Деревянной сестре досталось пятьдесят тысяч. {314}
XIII. Поплешка
…Лошади устали и пошли шагом. Я откинул воротник шубы и огляделся. Кругом распространялась снежная степь. Кусты там и сям выделялись на ней серыми пятнами. Был сильный ветер, и несла подземка. Растрепанные тучи быстро бежали по небу. Из-за туч, неверно и трепетно, светил месяц. Прихотливые тени мелькали вдоль дороги. Дали то озарялись молочным блеском, то покрывались клубами свинцового мрака. Торжественный гул ветра доносился из кустов. Колокольчик звенел редко и уныло.

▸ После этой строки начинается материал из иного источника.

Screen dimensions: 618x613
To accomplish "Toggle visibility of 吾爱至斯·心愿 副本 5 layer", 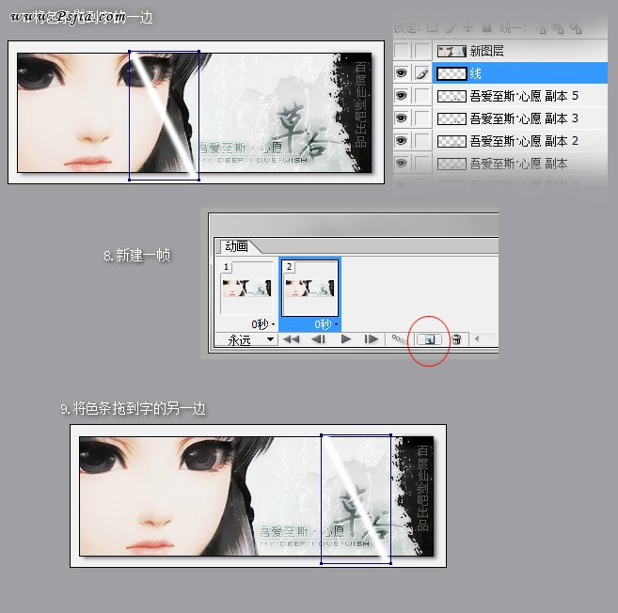I will (x=403, y=95).
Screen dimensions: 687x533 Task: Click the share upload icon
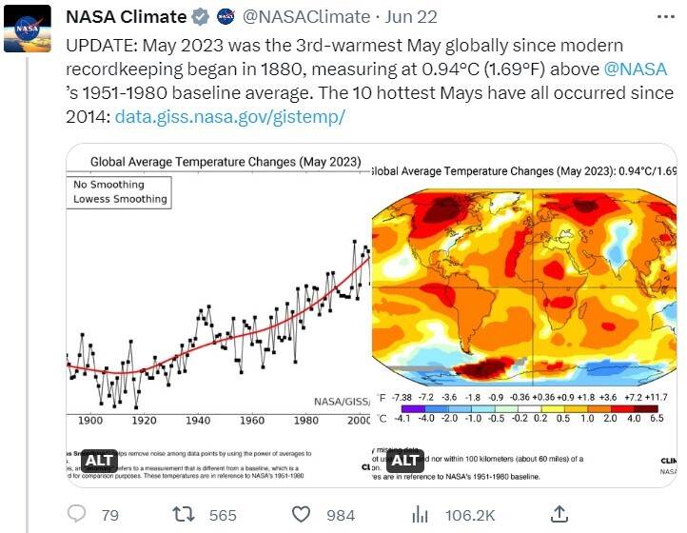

На перекрестке поравнялись и затем потрусили за нами убогие дровнишки… Взъерошенная лошаденка в веревочной сбруе, тяжело отдуваясь, торопливо переступала маленькими ножками. Она беспрестанно вздрагивала всем своим худым телом и при малейшем шорохе вожжей пугливо вздергивала голову.
Из дровней выскочил мужичок. Неизвестно для чего ударив кулаком бедную лошаденку, он побежал с нею рядом, вслед за нашими санями. Трепетный свет луны иногда скользил по нем фантастическими пятнами, иногда озарял его явственно и резко. Мужичок поражал убогим своим видом. Одежда его, начиная с шапки и кончая онучами, была одно сплошное лохмотье. Утлые руки болтались вяло и беспомощно. Тонкие, как спички, ноги копотливо переступали по снегу, спотыкаясь и заплетаясь друг за друга. От всего существа его веяло какой-то слабостью и уничижением.
Он на бегу поклонился мне, и по его лицу, в этот миг освещенному луною, расплылась неопределенная улыбка. {315} Он, видимо, очень озяб. Сжатые губы его дрожали, сморщенное в кулачок лицо было бледно. Отсутствие всякой растительности на этом лице придавало ему какой-то бабий вид.
— Чей ты? — спросил я.
— Ась?.. — торопливо отозвался мужичок и побежал
Я повторил вопрос.
— О-ох, чей-то я?.. Вот уж и не умею тебе, матушка, сказать… Чей, чей… — в каком-то раздумье повторил он, — допрежь барские были… Козельского барина, с Козельцев… — и добавил поспешно: — Козельский я мужичок, матушка, козельский… Поплешкой меня звать. Отца — Викторкой, меня — Поплешкой…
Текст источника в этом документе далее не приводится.